Но жалованье его было невелико, вино дорожало, потребности росли, и позиция Ракека претерпевала существенные модификации при виде копченого мяса или жареного поросенка и уже полностью изменялась под действием многообещающего конверта.
— Конечно, мы это должны будем официально опротестовать, — говорил он, заключая очередную сделку в каком-нибудь далматинском городишке, переживающем истинный бум обновления, — но можем сделать это, так сказать, post factum. Все же туризм куда важнее какого-то каменного старья.
Раза два-три, когда он действительно старался воспрепятствовать очевидному вандализму (понимая, что не смеет санкционировать его своей подписью из боязни перед общественностью, поскольку таковая существует), его стирали в порошок вместе с этой общественностью, которая была на его стороне.
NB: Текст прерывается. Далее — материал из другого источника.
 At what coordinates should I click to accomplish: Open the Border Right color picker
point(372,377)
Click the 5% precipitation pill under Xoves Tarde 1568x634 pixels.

Даже малого опыта было вполне достаточно, чтобы он окончательно убедился, что бесполезно безрогому бодаться с рогатым.
В Мурвицу он прибыл податливым и уступчивым не только под воздействием предшествующего опыта и алкоголя, но и недвусмысленных внушений начальства в том смысле, что нет никакой необходимости слишком стоять на своем и что всю эту поездку лучше воспринимать как неделю оплаченного отдыха на море. На автобусной остановке его встретил невысокий чернявый мужчина, заговоривший с ним почтительным, но весьма самоуверенным тоном, посадил в черный «мерседес» и отвез на виллу «Виктория».